» **Work order**
Please write out the material below word for word, starting with the line that contains "This screenshot has height=428, width=644." and continuing through the line that contains "center [452, 31].", and leave the pictures out of your answer.

[Data for the task]

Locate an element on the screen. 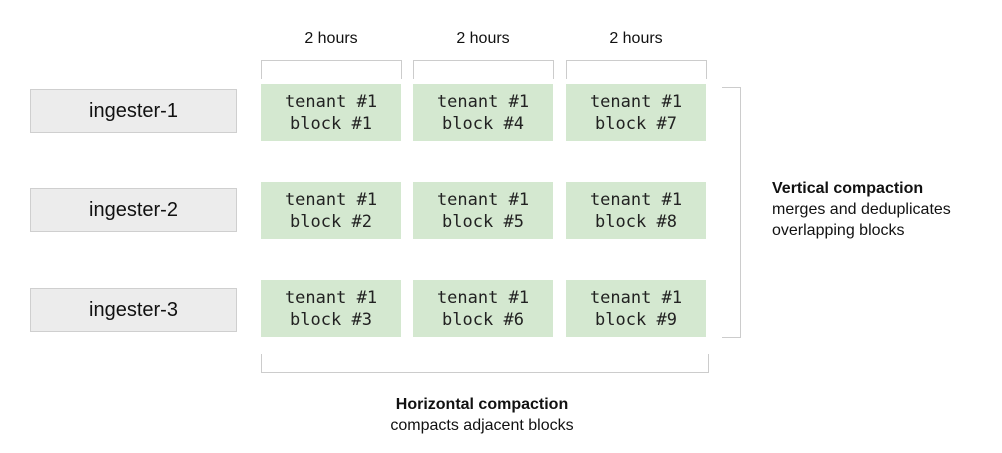 This screenshot has width=1002, height=453. block-block-label: block #4 is located at coordinates (483, 124).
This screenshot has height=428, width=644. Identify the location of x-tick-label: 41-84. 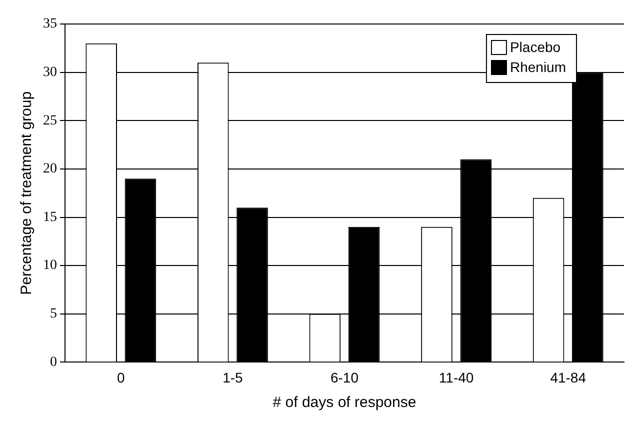
(568, 378).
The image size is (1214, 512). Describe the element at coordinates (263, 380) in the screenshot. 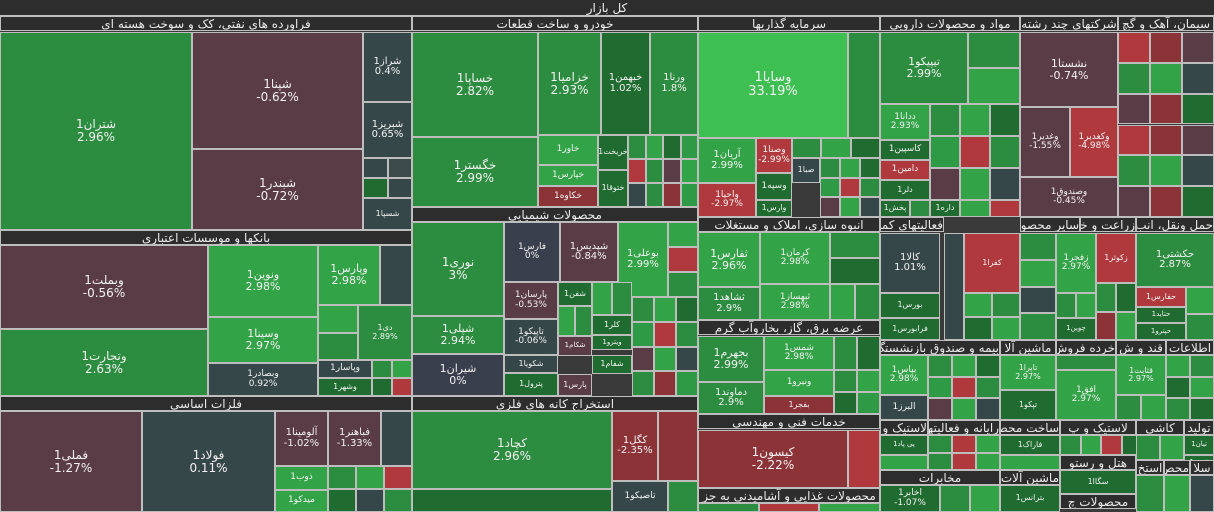

I see `treemap-tile: وبصادر1 0.92%` at that location.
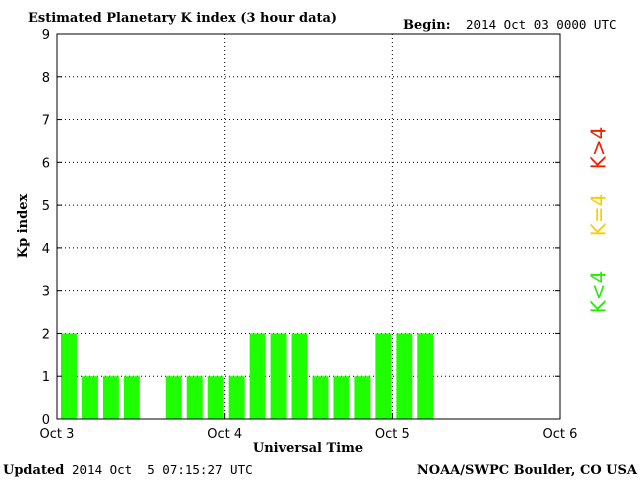 The height and width of the screenshot is (480, 640). What do you see at coordinates (560, 434) in the screenshot?
I see `x-tick-label: Oct 6` at bounding box center [560, 434].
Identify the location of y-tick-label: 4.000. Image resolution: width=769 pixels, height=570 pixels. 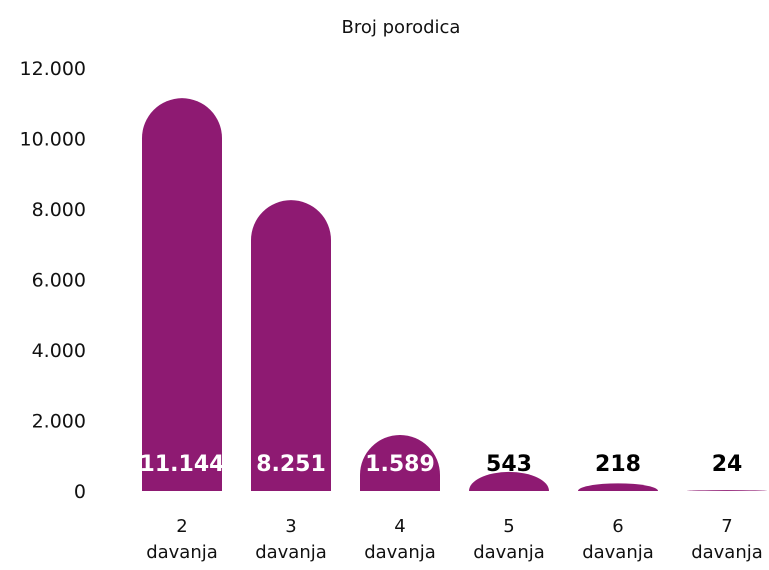
(59, 351).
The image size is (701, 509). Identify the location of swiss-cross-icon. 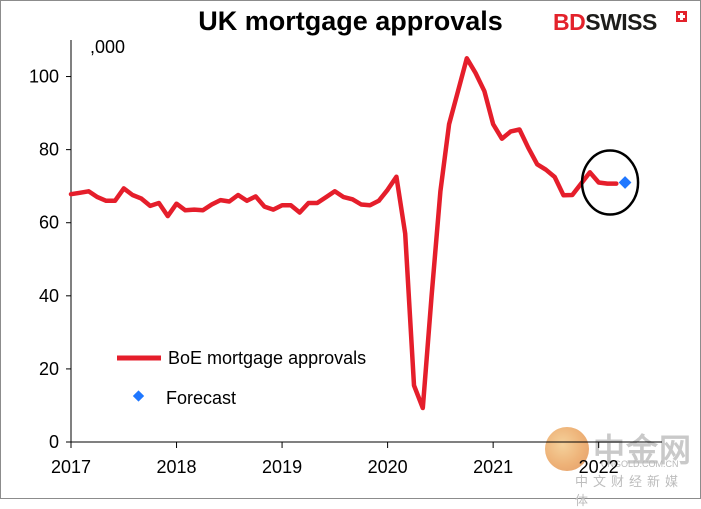
(682, 16).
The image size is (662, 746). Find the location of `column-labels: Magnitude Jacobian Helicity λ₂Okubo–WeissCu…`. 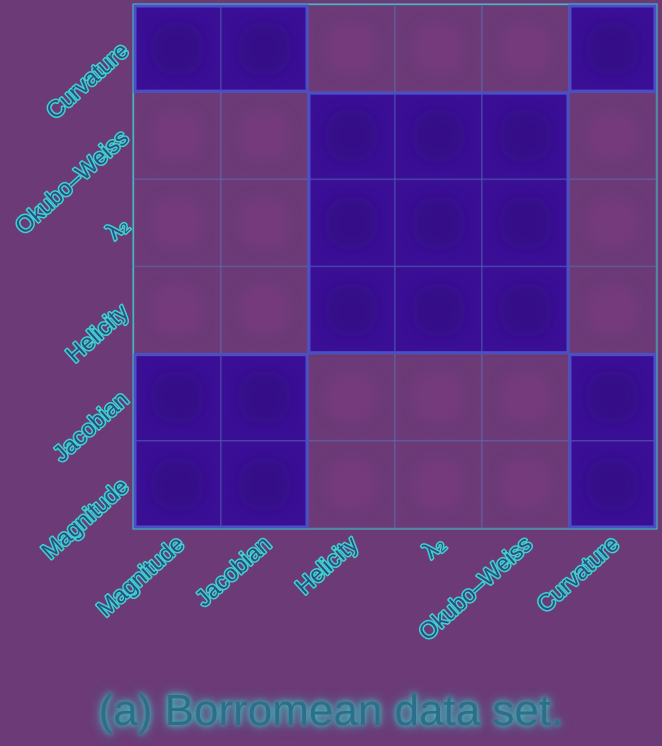

column-labels: Magnitude Jacobian Helicity λ₂Okubo–WeissCu… is located at coordinates (358, 588).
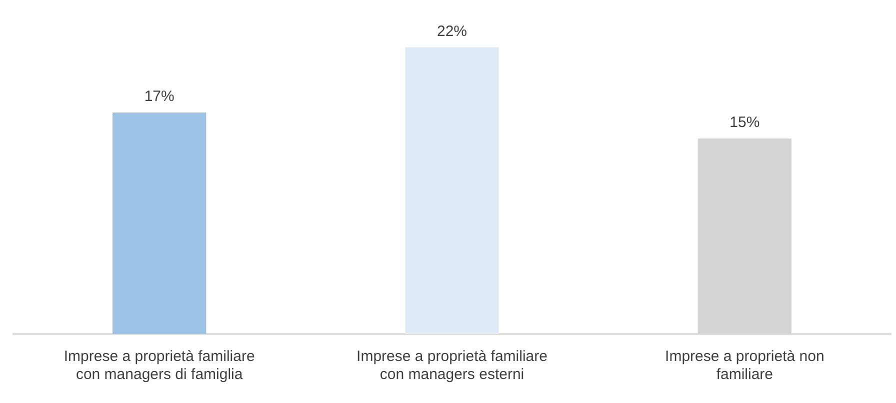 This screenshot has width=896, height=403. What do you see at coordinates (452, 31) in the screenshot?
I see `data-label: 22%` at bounding box center [452, 31].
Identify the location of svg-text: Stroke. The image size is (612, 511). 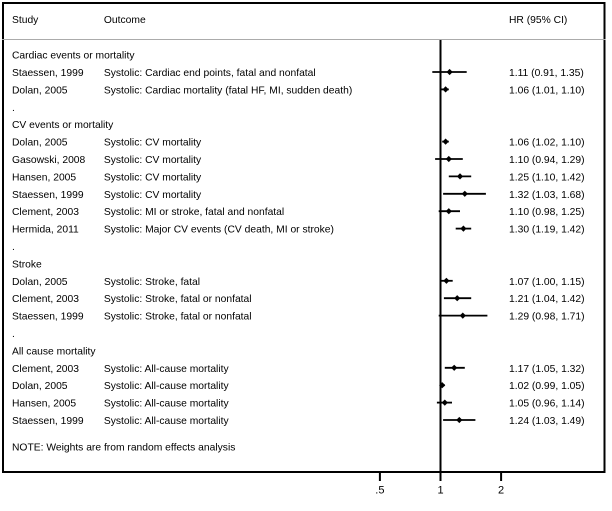
(27, 264).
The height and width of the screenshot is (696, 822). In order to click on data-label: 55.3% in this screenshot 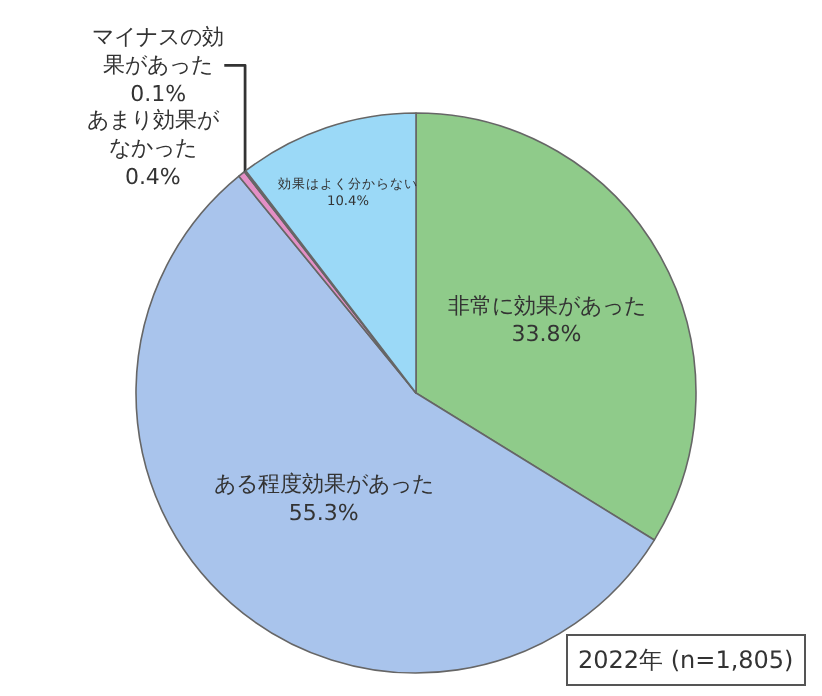, I will do `click(324, 512)`.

[/Data for the task]

» **Task solution**
This screenshot has height=428, width=644. Identify the location of x-tick-label: 41-84. 
(568, 378).
The image size is (1214, 512). Describe the element at coordinates (263, 380) in the screenshot. 

I see `treemap-tile: وبصادر1 0.92%` at that location.
 The height and width of the screenshot is (480, 640). What do you see at coordinates (560, 434) in the screenshot?
I see `x-tick-label: Oct 6` at bounding box center [560, 434].
Identify the location of y-tick-label: 4.000. Image resolution: width=769 pixels, height=570 pixels. 
(59, 351).
The image size is (701, 509). Identify the location of swiss-cross-icon. 
(682, 16).
The image size is (662, 746). Find the location of `column-labels: Magnitude Jacobian Helicity λ₂Okubo–WeissCu…`. 

column-labels: Magnitude Jacobian Helicity λ₂Okubo–WeissCu… is located at coordinates (358, 588).
 This screenshot has width=896, height=403. What do you see at coordinates (452, 31) in the screenshot?
I see `data-label: 22%` at bounding box center [452, 31].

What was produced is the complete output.